%%
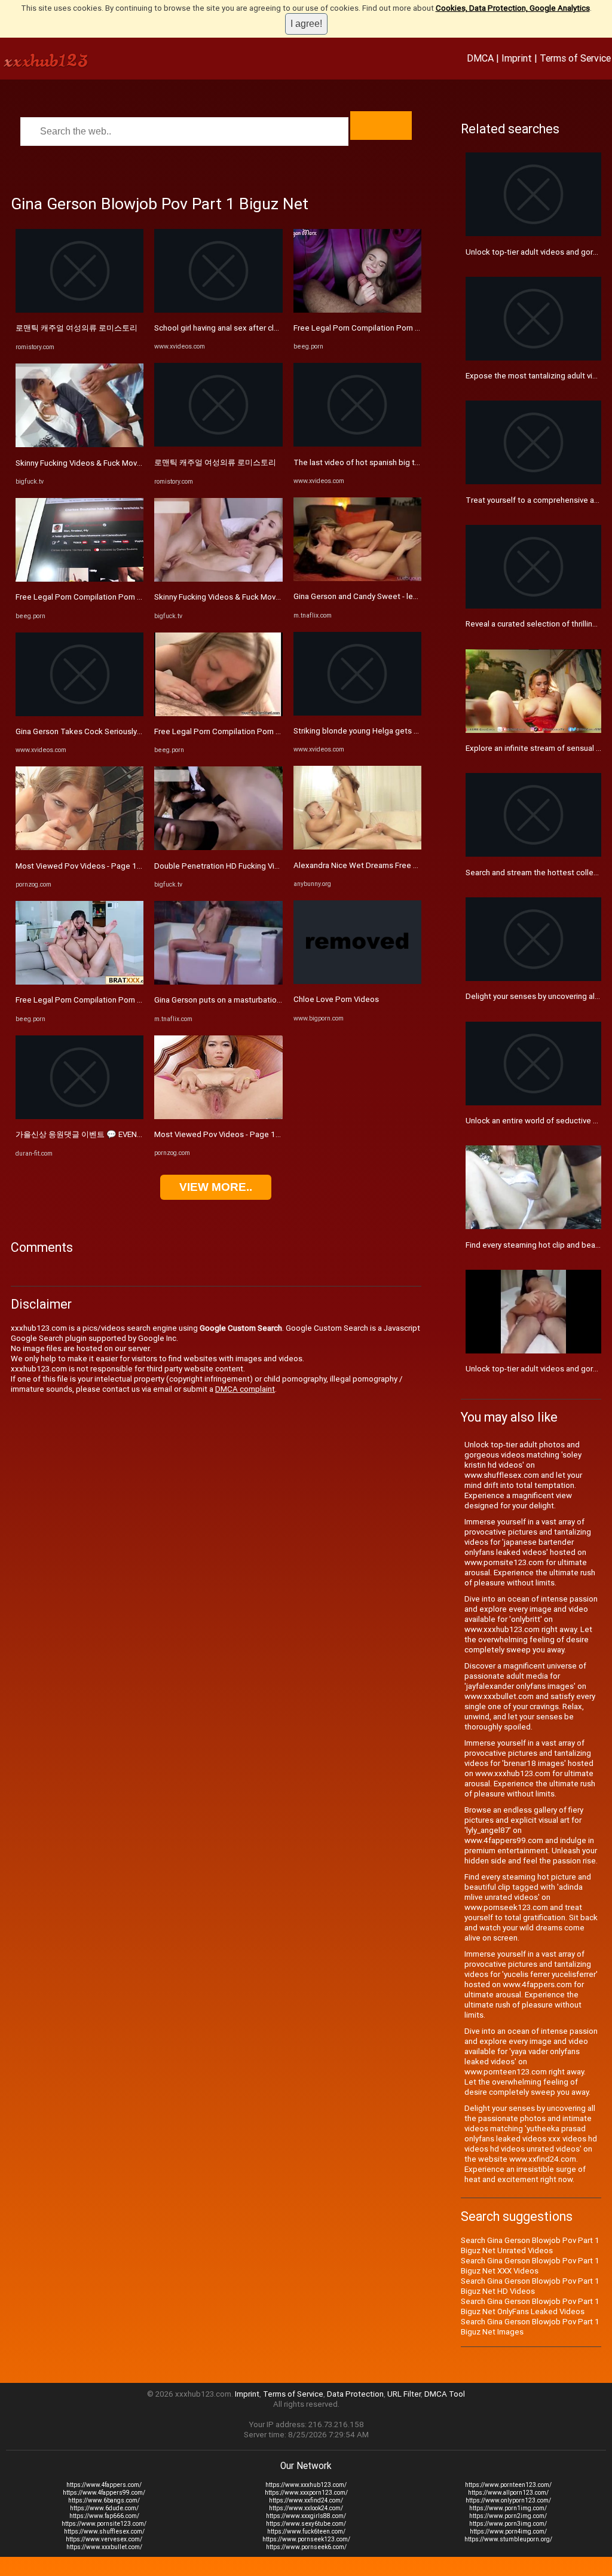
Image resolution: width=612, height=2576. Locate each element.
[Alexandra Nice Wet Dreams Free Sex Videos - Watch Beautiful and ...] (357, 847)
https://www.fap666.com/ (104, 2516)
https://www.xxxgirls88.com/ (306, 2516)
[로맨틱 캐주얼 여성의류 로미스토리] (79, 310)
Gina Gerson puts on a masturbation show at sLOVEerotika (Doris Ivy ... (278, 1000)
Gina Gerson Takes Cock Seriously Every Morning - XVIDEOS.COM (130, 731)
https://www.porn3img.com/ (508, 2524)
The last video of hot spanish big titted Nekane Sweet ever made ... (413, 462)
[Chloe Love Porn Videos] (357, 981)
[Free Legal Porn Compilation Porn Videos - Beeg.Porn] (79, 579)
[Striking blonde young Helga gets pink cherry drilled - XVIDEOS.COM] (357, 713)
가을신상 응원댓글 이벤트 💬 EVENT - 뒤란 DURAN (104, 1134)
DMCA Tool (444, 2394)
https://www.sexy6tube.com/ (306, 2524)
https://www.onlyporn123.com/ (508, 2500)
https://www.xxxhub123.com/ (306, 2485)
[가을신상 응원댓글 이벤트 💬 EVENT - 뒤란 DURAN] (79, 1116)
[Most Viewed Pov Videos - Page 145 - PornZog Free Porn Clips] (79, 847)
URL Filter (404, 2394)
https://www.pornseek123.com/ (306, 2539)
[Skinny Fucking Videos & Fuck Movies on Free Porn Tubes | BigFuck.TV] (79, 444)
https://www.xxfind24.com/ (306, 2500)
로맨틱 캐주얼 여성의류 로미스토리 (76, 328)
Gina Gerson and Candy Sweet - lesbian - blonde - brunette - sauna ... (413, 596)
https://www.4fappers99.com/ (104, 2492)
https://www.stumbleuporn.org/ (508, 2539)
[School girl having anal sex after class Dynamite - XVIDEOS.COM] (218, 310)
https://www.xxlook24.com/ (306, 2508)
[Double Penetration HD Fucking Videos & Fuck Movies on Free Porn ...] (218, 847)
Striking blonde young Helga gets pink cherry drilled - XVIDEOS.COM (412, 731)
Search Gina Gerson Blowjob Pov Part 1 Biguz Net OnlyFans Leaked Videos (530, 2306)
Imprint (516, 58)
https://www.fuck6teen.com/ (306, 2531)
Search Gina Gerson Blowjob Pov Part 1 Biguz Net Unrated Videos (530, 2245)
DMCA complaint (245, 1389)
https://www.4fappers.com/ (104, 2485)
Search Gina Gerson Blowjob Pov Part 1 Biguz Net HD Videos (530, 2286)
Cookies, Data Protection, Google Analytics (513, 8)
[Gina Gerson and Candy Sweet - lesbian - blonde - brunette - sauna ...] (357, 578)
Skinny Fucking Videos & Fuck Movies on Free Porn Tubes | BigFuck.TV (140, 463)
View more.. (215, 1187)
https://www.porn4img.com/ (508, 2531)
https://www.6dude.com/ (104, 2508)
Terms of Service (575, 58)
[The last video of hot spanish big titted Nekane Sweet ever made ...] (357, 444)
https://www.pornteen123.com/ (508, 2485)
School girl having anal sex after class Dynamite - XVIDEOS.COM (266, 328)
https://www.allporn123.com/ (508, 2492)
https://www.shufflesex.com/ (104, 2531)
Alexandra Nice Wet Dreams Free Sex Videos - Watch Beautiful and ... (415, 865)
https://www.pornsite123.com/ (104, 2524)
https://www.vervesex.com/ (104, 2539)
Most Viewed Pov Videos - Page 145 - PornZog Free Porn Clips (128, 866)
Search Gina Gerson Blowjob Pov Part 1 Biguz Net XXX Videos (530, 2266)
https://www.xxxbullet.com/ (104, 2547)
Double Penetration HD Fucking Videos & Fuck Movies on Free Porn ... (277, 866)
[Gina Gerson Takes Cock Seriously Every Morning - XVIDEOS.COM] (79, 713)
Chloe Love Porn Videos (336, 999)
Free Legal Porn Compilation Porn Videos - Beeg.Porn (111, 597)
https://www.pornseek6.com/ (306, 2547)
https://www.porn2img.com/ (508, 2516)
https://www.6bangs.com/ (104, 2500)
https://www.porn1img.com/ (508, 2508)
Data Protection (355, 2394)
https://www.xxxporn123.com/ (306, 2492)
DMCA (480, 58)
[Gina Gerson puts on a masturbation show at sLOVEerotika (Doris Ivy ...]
%%
Using the records above, write out exactly the lines between the one holding "https://www.xxxhub123.com/ (306, 2485)" and the one holding "sauna ... (413, 596)", inclusive; leave everything else out.

https://www.xxxhub123.com/ (306, 2485)
[가을신상 응원댓글 이벤트 💬 EVENT - 뒤란 DURAN] (79, 1116)
[Most Viewed Pov Videos - Page 145 - PornZog Free Porn Clips] (79, 847)
URL Filter (404, 2394)
https://www.pornseek123.com/ (306, 2539)
[Skinny Fucking Videos & Fuck Movies on Free Porn Tubes | BigFuck.TV] (79, 444)
https://www.xxfind24.com/ (306, 2500)
로맨틱 캐주얼 여성의류 로미스토리 (76, 328)
Gina Gerson and Candy Sweet - lesbian - blonde - brunette - sauna ... (413, 596)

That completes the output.